## Instructions for the task
Reproduce the Pentagon civilian staff cuts text word for word.

The Pentagon is seen from Air Force One as it flies over Washington, March 2, 2022.
The Pentagon hopes to trim 5% to 8% of its civilian staff—or roughly 40,000 to 65,000 of the department’s more than 800,000 civilians—to “produce efficiencies and refocus the Department on the President's priorities and restoring readiness in the force,” acting undersecretary Darin Selnick said in a statement Friday.
Selnick said the cuts will start next week by terminating 5,400 probationary workers, or recent hires who are typically easier to fire than longstanding federal employees, followed by a hiring freeze.
Earlier Friday, CNN reported a wave of layoffs that could impact more than 50,000 probationary employees was paused by the Defense Department so Defense Secretary Pete Hegseth and top legal officials can look into how the firings could impact military readiness.
The DOGE X account confirmed on Feb. 14 it began working with the Defense Department, saying it had a “great kickoff” and was “looking forward to working together to safely save taxpayer dollars and eliminate waste, fraud and abuse.”

## Dataset extract
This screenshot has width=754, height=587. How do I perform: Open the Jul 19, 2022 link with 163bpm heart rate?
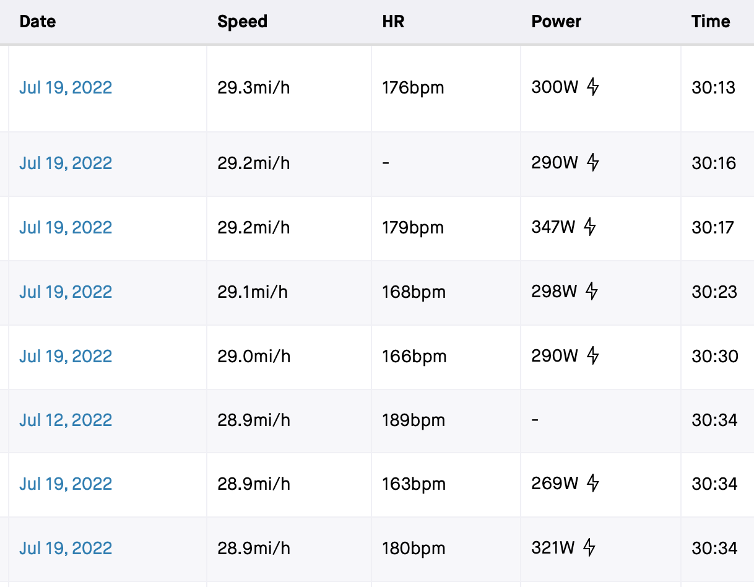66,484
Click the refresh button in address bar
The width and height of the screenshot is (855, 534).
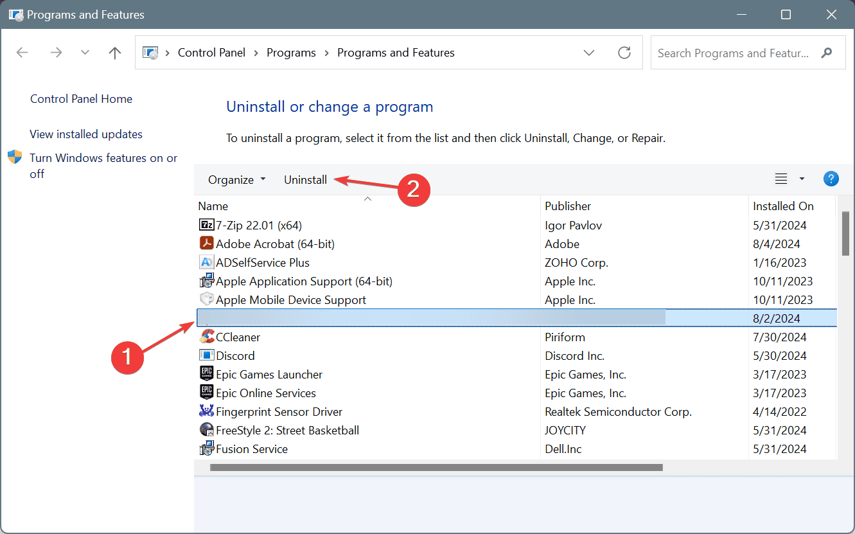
==
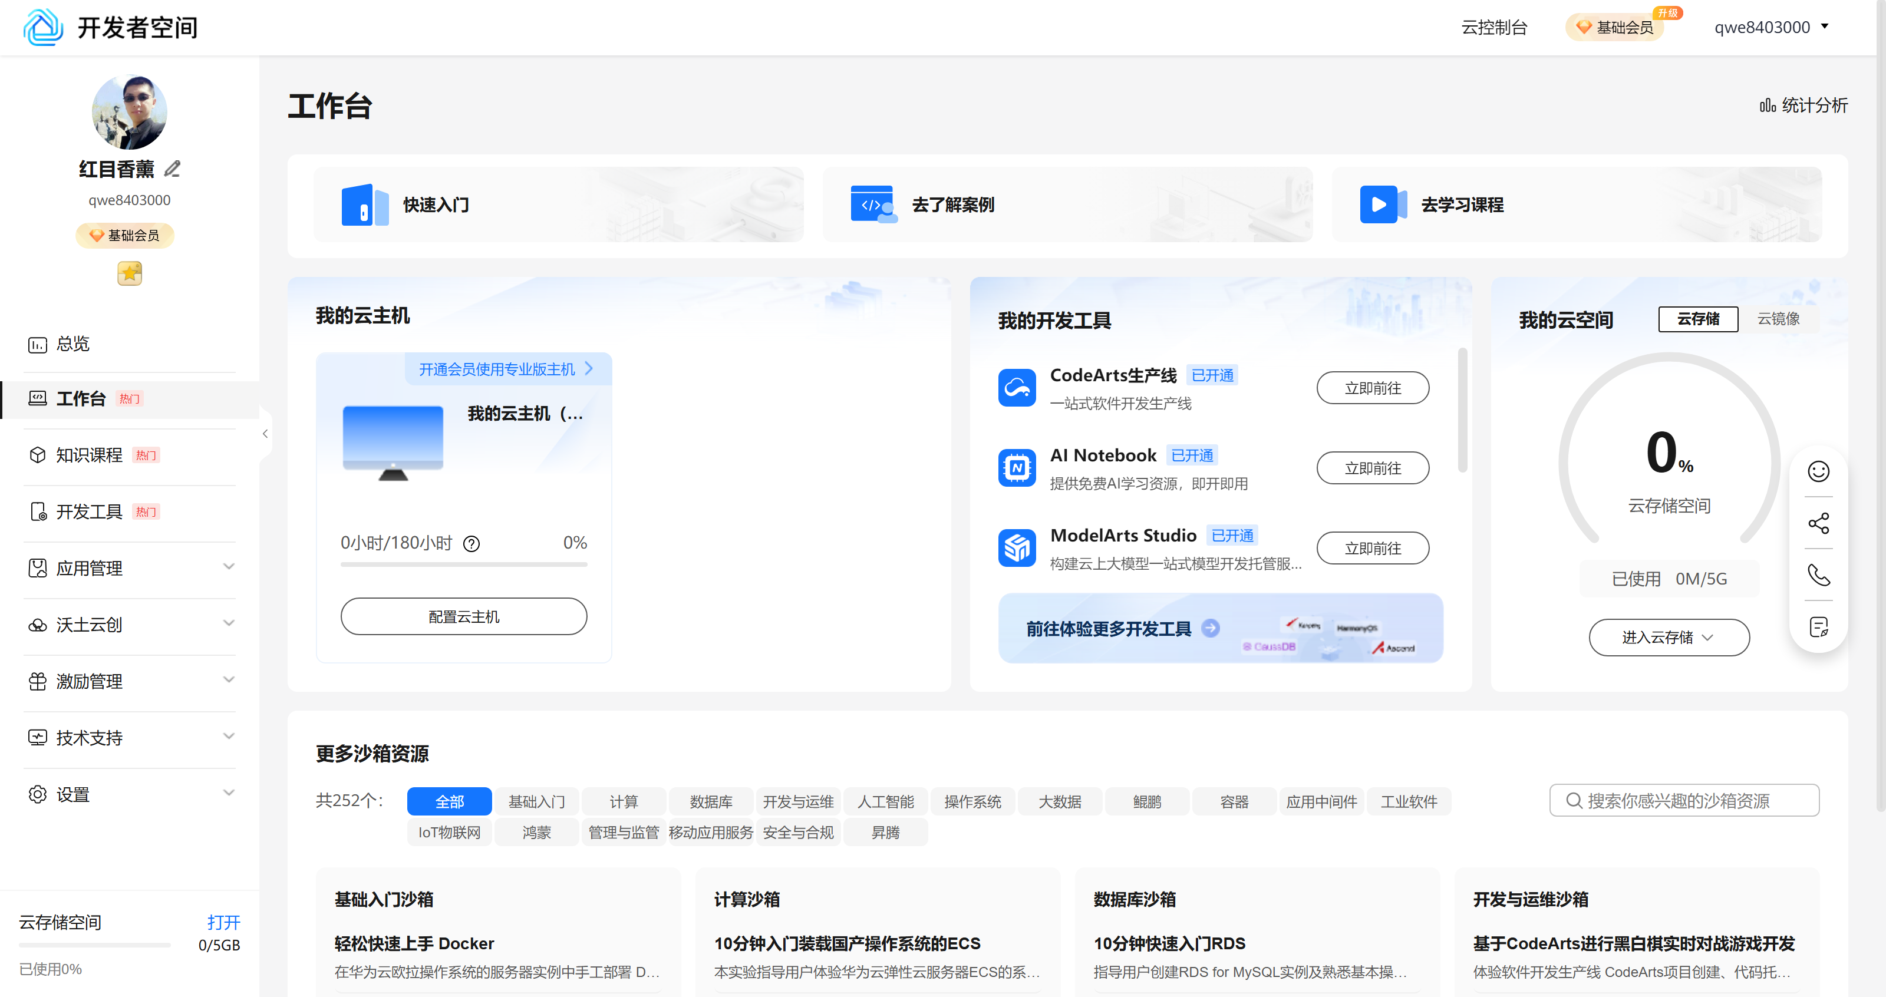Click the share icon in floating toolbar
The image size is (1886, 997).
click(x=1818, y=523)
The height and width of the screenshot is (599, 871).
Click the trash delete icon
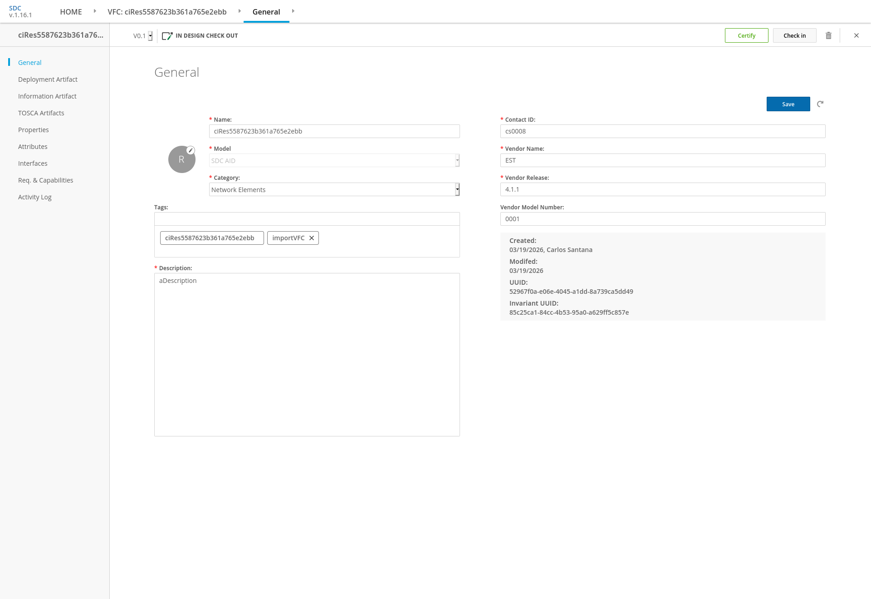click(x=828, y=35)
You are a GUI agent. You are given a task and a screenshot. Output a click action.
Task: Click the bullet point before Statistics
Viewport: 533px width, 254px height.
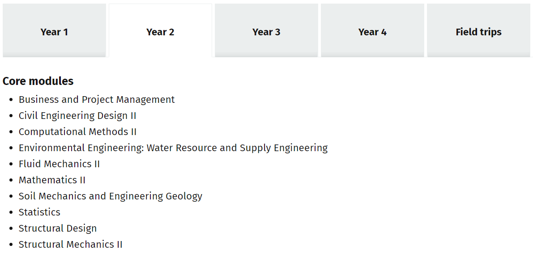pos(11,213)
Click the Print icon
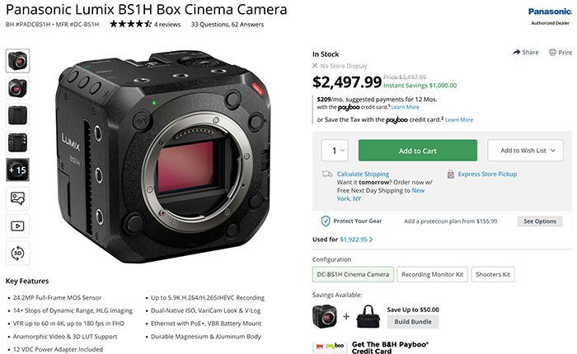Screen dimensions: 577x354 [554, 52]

## Worked solution
The Pentagon is seen from Air Force One as it flies over Washington, March 2, 2022.
The Pentagon hopes to trim 5% to 8% of its civilian staff—or roughly 40,000 to 65,000 of the department’s more than 800,000 civilians—to “produce efficiencies and refocus the Department on the President's priorities and restoring readiness in the force,” acting undersecretary Darin Selnick said in a statement Friday.
Selnick said the cuts will start next week by terminating 5,400 probationary workers, or recent hires who are typically easier to fire than longstanding federal employees, followed by a hiring freeze.
Earlier Friday, CNN reported a wave of layoffs that could impact more than 50,000 probationary employees was paused by the Defense Department so Defense Secretary Pete Hegseth and top legal officials can look into how the firings could impact military readiness.
The DOGE X account confirmed on Feb. 14 it began working with the Defense Department, saying it had a “great kickoff” and was “looking forward to working together to safely save taxpayer dollars and eliminate waste, fraud and abuse.”